要点
- Record China(提供:CGTN Japanese)の報道によれば、中国の貨物宇宙船「天舟10号」が2026年5月11日に打上げに成功し、実験物資が中国宇宙ステーションに到着後、計41項目の科学実験が順次実施される予定で、その中に新型の宇宙用太陽電池「フレキシブルソーラーウィング」の実験が含まれている。
- 記事は、現在の衛星・宇宙ステーションが採用する剛性ソーラーウィングは重量・体積・コスト面で課題が多いと整理したうえで、本実験を「画期的進展」と位置づける。
- フレキシブル単結晶シリコン太陽電池は、中国科学院(CAS)上海マイクロシステム情報技術研究所の研究チームが開発したものである。
- 同研究所の刘正新(Liu Zhengxin)研究員によれば、新型電池は厚さわずか80マイクロメートルで、折りたたみおよび巻き取りが可能である。
- 刘研究員は、本電池が巻き取り式・平板式のいずれの構成にも対応でき、1平方メートル当たり質量1キログラム未満、高効率、宇宙放射線への耐性、ロケット打上げコストの大幅低減という特性を兼ね備えると述べた。
- 記事は、このような軽量・高効率のフレキシブルソーラーパネルを、今後の大規模宇宙開発を支える「エネルギーの心臓」と位置づけている。

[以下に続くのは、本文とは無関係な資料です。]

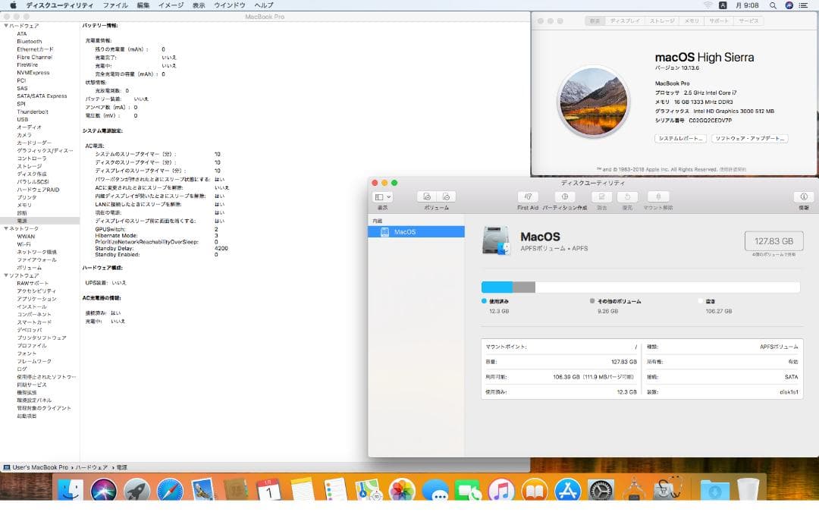Add a volume using the ボリューム plus icon
Image resolution: width=819 pixels, height=512 pixels.
pyautogui.click(x=426, y=196)
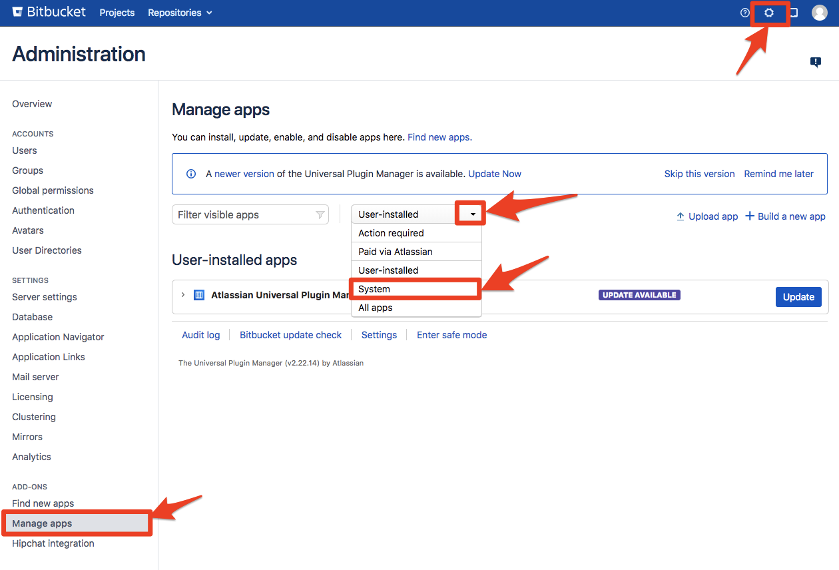Click the settings gear icon

click(769, 13)
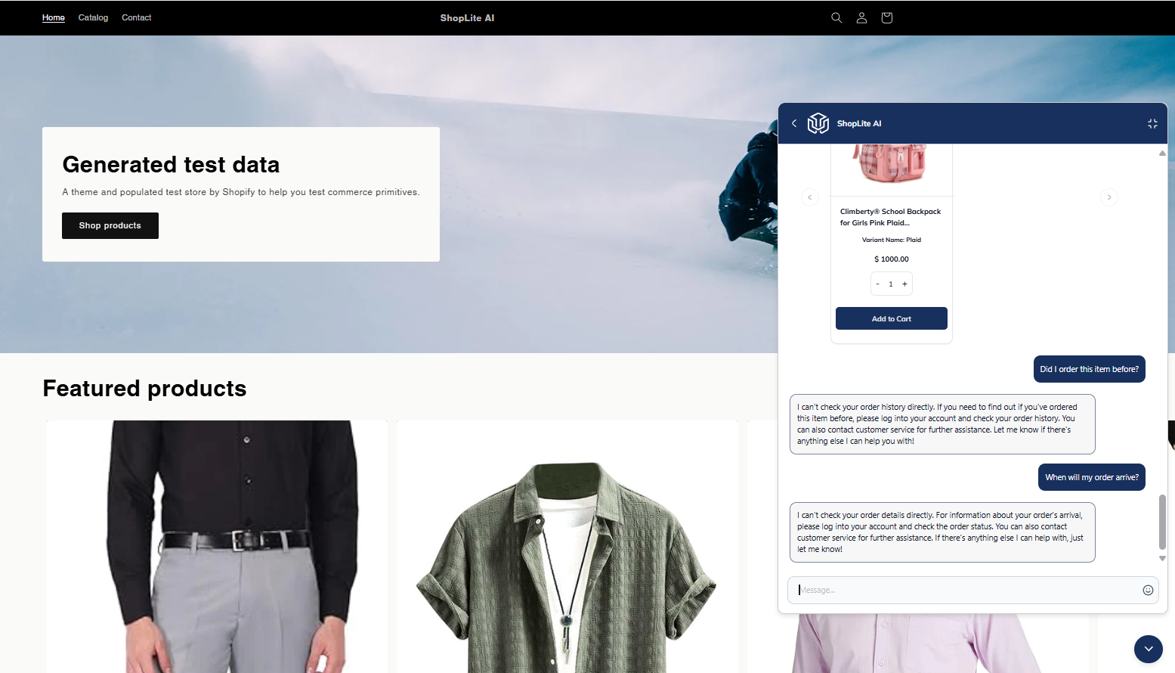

- 軌道上で使用したサンプルは地上に回収後、同一ロットの地上保管サンプルと比較し、形態・電気特性・光学特性・力学特性・微細構造などの試験を行い、軌道上劣化特性とそのメカニズムを解析する計画である。
編集部コメント
参照情報
一次情報(公式リリース、公式発表、PRサイト等)
中国、衛星・宇宙ステーション向けフレキシブル単結晶シリコン太陽電池開発
http://www.cas.cn/en/news/2026/05/china-flex-solar-cell-satellites
参照記事
中国、フレキシブル単結晶シリコン太陽電池を開発 将来の衛星・宇宙ステーションの「エネルギーの心臓」に
https://news.nicovideo.jp/watch/nw19276753?news_ref=search_search
宇宙用太陽電池は米Spectrolab、独AzurSpaceなどのGaAs多接合系が高効率市場の中核を占め、シリコン系は主に地上向け技術として位置づけられてきた。フレキシブル化のアプローチではISSに搭載されたROSA(Roll-Out Solar Array)や薄膜系の先行事例があり、各国はそれぞれ異なる材料体系で展開してきた。中国がシリコン系のフレキシブル化を独自路線で進める動きは、宇宙太陽電池サプライチェーンにおける米欧依存度を下げる技術的代替路の整備という側面を持つ。自国の宇宙ステーションを試験ベッドとし、軌道上で取得した素子サンプルを地上に回収して比較解析するプロトコルは、宇宙級認証(米AIAA、欧ECSS等)に相当する中国独自の評価基盤を整える布石とみてよい。大型コンステレーションや宇宙太陽光発電(SBSP)など次世代の高出力用途では太陽電池の質量・体積効率が事業性を決定づける要素となり、軽量フレキシブル系の本格採用は宇宙電源市場の競争軸を変える可能性がある。